##### Data for the task

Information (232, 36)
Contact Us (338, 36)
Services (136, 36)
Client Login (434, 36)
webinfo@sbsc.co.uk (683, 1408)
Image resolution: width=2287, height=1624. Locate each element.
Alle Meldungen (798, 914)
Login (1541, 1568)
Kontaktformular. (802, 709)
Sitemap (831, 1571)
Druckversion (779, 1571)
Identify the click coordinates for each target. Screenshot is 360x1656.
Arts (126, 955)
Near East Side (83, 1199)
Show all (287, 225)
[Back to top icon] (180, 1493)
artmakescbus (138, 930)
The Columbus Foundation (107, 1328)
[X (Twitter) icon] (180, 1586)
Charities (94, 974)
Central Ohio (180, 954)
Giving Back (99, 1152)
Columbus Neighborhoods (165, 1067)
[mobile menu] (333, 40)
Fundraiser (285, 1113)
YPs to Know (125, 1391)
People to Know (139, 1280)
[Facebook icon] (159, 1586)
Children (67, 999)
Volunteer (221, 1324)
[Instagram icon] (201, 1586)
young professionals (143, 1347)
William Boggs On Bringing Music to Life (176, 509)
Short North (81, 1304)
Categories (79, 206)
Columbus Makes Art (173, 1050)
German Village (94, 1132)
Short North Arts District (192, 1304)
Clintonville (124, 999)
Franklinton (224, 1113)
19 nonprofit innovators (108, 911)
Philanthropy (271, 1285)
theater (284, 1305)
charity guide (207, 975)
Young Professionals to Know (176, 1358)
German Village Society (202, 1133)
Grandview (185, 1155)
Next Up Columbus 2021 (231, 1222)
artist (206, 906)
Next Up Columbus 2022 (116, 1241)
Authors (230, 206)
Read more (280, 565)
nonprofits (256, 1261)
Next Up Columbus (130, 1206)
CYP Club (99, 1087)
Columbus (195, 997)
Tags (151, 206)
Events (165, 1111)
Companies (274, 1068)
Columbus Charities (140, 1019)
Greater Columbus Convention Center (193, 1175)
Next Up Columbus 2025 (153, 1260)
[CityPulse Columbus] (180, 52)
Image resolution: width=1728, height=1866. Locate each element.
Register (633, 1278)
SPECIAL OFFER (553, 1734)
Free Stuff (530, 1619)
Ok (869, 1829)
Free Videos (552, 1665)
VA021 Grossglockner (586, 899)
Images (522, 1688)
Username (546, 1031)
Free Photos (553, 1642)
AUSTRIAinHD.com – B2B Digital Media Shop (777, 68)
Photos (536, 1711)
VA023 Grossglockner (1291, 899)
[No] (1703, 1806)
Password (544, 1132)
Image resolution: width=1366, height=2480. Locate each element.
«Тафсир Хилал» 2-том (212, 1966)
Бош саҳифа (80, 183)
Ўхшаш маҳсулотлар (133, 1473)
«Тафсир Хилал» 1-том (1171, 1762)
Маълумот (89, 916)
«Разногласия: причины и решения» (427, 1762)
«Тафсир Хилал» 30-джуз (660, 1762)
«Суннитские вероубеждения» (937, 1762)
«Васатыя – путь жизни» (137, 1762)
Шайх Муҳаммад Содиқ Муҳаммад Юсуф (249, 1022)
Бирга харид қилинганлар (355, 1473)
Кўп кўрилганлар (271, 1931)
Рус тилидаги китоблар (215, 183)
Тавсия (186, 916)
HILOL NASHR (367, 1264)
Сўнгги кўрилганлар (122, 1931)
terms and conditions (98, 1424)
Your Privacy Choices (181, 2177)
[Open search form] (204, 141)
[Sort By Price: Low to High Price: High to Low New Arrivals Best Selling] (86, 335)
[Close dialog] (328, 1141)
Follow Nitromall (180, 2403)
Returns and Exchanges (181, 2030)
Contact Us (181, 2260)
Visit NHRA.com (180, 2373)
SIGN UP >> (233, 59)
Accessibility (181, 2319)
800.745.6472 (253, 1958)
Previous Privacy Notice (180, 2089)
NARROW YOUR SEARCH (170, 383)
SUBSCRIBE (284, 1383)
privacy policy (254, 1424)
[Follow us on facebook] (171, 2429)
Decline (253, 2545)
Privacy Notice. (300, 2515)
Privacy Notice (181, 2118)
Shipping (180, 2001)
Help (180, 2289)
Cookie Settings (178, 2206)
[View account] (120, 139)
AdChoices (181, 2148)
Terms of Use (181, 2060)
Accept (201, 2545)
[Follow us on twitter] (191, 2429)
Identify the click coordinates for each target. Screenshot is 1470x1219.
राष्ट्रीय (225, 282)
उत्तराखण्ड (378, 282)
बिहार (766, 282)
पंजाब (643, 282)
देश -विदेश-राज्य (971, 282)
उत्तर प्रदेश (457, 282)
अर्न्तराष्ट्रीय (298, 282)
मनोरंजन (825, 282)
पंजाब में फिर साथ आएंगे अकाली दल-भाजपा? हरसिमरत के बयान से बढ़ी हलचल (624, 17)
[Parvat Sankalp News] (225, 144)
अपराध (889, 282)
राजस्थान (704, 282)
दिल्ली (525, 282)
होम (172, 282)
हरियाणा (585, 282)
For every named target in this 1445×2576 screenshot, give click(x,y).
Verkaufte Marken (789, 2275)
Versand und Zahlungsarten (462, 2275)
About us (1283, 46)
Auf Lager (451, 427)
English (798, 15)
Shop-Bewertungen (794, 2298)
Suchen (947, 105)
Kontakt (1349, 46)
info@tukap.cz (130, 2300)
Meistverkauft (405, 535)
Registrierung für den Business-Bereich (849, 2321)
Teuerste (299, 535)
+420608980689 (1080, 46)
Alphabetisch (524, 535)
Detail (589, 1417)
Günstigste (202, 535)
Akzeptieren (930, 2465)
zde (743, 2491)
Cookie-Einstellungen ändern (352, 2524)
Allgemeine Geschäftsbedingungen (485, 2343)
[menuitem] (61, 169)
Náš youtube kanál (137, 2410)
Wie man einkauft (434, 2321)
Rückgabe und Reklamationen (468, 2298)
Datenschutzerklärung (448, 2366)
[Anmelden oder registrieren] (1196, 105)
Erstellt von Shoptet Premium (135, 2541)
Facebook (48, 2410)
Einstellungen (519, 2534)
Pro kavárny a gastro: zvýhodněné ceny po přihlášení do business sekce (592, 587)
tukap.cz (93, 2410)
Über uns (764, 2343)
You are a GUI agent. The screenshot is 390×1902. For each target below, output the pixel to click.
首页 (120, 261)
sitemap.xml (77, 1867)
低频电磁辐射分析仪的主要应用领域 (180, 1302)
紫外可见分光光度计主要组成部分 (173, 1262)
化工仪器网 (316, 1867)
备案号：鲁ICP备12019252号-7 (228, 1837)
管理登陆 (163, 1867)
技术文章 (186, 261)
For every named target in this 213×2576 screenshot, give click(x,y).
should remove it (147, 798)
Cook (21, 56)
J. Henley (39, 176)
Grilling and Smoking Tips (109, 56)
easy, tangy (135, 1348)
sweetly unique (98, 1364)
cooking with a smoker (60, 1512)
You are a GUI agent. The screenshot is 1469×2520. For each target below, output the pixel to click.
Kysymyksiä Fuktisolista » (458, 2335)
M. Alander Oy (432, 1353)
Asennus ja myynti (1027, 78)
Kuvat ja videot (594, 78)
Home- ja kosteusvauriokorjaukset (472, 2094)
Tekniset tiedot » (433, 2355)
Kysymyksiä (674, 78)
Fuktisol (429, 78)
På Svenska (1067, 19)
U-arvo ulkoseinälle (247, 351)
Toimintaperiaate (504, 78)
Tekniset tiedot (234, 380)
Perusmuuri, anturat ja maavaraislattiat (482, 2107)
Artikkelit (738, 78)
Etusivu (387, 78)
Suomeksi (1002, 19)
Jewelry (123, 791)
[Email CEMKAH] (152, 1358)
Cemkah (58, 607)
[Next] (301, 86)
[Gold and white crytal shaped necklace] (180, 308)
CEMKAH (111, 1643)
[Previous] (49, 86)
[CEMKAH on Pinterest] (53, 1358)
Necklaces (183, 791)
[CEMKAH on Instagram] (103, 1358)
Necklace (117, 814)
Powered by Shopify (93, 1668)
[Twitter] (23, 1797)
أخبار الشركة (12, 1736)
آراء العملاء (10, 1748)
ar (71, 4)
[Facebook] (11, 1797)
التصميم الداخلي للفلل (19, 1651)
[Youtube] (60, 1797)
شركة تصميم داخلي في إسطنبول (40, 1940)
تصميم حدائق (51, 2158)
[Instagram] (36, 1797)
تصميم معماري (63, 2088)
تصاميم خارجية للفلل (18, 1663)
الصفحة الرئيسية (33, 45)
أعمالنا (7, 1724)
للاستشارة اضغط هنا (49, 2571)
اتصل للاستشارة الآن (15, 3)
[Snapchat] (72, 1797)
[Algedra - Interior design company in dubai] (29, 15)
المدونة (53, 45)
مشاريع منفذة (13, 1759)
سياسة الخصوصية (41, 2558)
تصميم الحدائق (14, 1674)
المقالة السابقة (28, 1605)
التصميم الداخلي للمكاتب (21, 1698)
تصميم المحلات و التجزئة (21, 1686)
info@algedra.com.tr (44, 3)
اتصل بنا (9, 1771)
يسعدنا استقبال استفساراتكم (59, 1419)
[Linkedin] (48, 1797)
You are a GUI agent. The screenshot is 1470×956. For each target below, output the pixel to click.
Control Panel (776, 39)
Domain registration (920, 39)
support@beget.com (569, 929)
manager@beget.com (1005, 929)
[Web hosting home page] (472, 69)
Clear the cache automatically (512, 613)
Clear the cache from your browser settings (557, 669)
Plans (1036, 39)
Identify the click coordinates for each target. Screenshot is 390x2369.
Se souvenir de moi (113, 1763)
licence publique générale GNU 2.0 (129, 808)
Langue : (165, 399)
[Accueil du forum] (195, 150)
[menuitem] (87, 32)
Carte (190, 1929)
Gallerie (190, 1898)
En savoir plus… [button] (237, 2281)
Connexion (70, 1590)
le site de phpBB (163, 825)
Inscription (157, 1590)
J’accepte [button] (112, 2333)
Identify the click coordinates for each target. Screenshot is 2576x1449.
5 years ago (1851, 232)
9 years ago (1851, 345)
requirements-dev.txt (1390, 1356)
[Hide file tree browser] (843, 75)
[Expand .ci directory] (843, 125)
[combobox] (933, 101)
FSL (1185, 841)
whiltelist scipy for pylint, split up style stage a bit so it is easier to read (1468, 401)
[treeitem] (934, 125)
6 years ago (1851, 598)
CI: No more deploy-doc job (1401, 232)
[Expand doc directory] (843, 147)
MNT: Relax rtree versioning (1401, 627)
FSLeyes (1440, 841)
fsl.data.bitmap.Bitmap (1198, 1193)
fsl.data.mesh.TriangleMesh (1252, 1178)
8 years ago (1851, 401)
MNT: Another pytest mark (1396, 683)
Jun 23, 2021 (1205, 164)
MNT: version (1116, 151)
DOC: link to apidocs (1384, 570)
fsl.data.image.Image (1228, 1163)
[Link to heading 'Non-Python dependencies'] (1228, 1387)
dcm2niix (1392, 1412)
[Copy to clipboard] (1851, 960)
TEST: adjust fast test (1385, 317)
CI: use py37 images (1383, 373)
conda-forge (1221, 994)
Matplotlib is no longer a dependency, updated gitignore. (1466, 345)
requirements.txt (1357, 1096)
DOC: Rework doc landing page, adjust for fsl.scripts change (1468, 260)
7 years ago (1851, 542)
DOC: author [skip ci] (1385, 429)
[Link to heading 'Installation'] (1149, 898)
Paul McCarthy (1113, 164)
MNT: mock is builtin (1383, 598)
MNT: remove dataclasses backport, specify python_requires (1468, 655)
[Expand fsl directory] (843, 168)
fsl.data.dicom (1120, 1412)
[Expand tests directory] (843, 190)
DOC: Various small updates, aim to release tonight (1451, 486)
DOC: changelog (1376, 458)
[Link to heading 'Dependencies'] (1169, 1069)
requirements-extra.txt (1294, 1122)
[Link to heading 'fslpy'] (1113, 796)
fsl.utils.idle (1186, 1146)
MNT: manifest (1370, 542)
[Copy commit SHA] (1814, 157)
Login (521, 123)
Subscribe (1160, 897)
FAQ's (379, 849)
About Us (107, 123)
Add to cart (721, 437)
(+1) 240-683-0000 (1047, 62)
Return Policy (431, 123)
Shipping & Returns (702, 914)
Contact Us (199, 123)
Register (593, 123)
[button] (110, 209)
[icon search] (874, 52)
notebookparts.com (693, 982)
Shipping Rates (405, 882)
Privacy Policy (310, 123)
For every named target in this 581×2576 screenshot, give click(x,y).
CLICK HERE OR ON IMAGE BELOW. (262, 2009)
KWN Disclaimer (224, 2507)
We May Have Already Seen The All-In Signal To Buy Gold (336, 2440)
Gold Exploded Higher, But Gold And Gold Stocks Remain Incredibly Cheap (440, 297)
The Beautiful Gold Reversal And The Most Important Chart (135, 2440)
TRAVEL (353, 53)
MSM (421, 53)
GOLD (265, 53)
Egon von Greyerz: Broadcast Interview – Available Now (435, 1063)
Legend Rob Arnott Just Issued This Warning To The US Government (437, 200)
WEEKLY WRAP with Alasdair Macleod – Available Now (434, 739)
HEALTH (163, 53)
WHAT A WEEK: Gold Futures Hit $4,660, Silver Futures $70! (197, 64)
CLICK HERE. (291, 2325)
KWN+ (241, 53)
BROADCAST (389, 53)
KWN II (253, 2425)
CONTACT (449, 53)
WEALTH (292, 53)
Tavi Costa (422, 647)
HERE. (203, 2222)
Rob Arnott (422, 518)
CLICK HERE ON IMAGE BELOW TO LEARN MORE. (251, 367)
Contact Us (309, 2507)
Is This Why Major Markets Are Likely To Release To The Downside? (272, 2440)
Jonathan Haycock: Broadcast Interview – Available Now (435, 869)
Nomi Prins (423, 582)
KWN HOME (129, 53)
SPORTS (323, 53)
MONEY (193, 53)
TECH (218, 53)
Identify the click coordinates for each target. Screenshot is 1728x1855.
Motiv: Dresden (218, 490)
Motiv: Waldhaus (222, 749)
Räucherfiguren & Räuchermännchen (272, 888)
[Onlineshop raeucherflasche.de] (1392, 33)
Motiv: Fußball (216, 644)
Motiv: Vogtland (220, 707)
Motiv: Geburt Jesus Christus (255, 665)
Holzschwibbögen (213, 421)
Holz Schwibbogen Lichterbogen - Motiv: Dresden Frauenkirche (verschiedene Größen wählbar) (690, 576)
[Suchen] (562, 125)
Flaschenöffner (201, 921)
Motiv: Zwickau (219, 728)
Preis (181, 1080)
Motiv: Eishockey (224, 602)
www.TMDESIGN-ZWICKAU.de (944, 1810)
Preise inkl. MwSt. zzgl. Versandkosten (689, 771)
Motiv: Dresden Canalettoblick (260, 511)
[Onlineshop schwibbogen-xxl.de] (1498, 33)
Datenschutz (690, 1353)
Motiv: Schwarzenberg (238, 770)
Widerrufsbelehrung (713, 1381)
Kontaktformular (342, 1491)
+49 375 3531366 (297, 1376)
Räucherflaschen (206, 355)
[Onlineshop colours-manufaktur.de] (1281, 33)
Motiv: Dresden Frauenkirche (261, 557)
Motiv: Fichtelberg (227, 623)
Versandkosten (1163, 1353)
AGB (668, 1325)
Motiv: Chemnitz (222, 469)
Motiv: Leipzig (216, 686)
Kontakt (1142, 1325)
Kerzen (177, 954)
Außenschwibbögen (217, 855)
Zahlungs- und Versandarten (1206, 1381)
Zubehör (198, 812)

##########

Task objective :: Copy out, word for word, the part of the entries above that begins at the line with "People to Know (139, 1280)" and ends at the line with "Visit NHRA.com (180, 2373)", including both.

Answer below ::
People to Know (139, 1280)
[Facebook icon] (159, 1586)
Children (67, 999)
Volunteer (221, 1324)
[Instagram icon] (201, 1586)
young professionals (143, 1347)
William Boggs On Bringing Music to Life (176, 509)
Short North (81, 1304)
Categories (79, 206)
Columbus Makes Art (173, 1050)
German Village (94, 1132)
Short North Arts District (192, 1304)
Clintonville (124, 999)
Franklinton (224, 1113)
19 nonprofit innovators (108, 911)
Philanthropy (271, 1285)
theater (284, 1305)
charity guide (207, 975)
Young Professionals to Know (176, 1358)
German Village Society (202, 1133)
Grandview (185, 1155)
Next Up Columbus 2021 (231, 1222)
artist (206, 906)
Next Up Columbus 2022 (116, 1241)
Authors (230, 206)
Read more (280, 565)
nonprofits (256, 1261)
Next Up Columbus (130, 1206)
CYP Club (99, 1087)
Columbus (195, 997)
Tags (151, 206)
Events (165, 1111)
Companies (274, 1068)
Columbus Charities (140, 1019)
Greater Columbus Convention Center (193, 1175)
Next Up Columbus 2025 (153, 1260)
[CityPulse Columbus] (180, 52)
Image resolution: width=1728, height=1866. Locate each element.
Register (633, 1278)
SPECIAL OFFER (553, 1734)
Free Stuff (530, 1619)
Ok (869, 1829)
Free Videos (552, 1665)
VA021 Grossglockner (586, 899)
Images (522, 1688)
Username (546, 1031)
Free Photos (553, 1642)
AUSTRIAinHD.com – B2B Digital Media Shop (777, 68)
Photos (536, 1711)
VA023 Grossglockner (1291, 899)
[No] (1703, 1806)
Password (544, 1132)
Image resolution: width=1366, height=2480. Locate each element.
«Тафсир Хилал» 2-том (212, 1966)
Бош саҳифа (80, 183)
Ўхшаш маҳсулотлар (133, 1473)
«Тафсир Хилал» 1-том (1171, 1762)
Маълумот (89, 916)
«Разногласия: причины и решения» (427, 1762)
«Тафсир Хилал» 30-джуз (660, 1762)
«Суннитские вероубеждения» (937, 1762)
«Васатыя – путь жизни» (137, 1762)
Шайх Муҳаммад Содиқ Муҳаммад Юсуф (249, 1022)
Бирга харид қилинганлар (355, 1473)
Кўп кўрилганлар (271, 1931)
Рус тилидаги китоблар (215, 183)
Тавсия (186, 916)
HILOL NASHR (367, 1264)
Сўнгги кўрилганлар (122, 1931)
terms and conditions (98, 1424)
Your Privacy Choices (181, 2177)
[Open search form] (204, 141)
[Sort By Price: Low to High Price: High to Low New Arrivals Best Selling] (86, 335)
[Close dialog] (328, 1141)
Follow Nitromall (180, 2403)
Returns and Exchanges (181, 2030)
Contact Us (181, 2260)
Visit NHRA.com (180, 2373)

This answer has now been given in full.